On day 30, the MNGC numbers increased in both the sHA3/PBS and EDC/NHS Ctrl groups. In contrast, the Ctrl, sHA3+EDC/NHS and sham-OP groups did not have any induced MNGCs at this time point. The number of CD-68-positive MNGCs in the former two groups was significantly higher than that in all the other groups (****p < 0.0001 and **p < 0.01).

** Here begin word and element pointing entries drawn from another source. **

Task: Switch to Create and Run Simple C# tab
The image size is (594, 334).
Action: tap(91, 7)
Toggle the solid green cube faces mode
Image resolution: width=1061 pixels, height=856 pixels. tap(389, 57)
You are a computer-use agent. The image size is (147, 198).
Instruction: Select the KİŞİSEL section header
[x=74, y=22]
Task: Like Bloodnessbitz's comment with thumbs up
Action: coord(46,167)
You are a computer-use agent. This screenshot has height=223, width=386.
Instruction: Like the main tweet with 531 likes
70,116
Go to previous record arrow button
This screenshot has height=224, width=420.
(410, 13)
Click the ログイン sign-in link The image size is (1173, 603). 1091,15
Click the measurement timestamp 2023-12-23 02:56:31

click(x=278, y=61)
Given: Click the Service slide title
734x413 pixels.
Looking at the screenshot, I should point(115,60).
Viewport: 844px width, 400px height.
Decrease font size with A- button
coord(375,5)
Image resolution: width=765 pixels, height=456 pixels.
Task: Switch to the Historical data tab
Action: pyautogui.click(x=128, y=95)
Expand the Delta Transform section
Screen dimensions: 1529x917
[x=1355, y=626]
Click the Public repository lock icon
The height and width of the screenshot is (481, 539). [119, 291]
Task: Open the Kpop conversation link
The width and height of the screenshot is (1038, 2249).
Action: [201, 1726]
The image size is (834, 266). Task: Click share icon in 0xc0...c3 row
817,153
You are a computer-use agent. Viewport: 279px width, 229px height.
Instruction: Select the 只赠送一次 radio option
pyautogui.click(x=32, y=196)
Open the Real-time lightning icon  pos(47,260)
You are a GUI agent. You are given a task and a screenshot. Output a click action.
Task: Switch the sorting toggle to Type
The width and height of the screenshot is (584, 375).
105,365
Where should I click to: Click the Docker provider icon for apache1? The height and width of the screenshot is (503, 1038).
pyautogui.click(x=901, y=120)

A similar pattern was found for CCR-7-positive and MMP-9-positive cells. A high number was found in the EDC/NHS Ctrl group, which was significantly higher than that observed in all the other evaluated groups (****p < 0.0001 for both). Additionally, a small number of MNGCs expressed CD-206 in the sHA3/PBS and EDC/NHS groups (Fig. 6 A-H and J).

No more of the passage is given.